[The input]:

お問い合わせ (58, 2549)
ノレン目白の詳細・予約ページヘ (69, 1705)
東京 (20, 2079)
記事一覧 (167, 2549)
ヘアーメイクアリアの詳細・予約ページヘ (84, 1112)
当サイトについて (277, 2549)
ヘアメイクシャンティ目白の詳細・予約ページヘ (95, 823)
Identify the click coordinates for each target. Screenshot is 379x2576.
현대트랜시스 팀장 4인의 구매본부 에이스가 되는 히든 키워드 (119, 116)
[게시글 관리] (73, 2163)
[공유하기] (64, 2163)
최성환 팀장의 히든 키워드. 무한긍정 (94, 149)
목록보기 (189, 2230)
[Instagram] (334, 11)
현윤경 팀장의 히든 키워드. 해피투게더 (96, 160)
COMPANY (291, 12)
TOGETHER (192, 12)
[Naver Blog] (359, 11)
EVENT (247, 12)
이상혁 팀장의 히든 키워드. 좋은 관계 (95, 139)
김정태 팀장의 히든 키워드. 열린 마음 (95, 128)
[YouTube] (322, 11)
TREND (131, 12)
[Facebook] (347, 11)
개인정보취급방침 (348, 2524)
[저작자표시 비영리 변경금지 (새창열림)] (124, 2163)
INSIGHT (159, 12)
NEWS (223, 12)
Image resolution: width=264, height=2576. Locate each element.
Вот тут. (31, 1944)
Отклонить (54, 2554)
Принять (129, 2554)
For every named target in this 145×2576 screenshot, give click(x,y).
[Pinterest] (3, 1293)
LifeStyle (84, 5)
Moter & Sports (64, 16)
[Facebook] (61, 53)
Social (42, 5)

[Your task]: From the entries, report every line in which the string "click" occurs.

[Task response]:
Identify the click coordinates for each target. Screenshot is 379x2576.
For every named target in this 145×2576 screenshot, give click(x,y).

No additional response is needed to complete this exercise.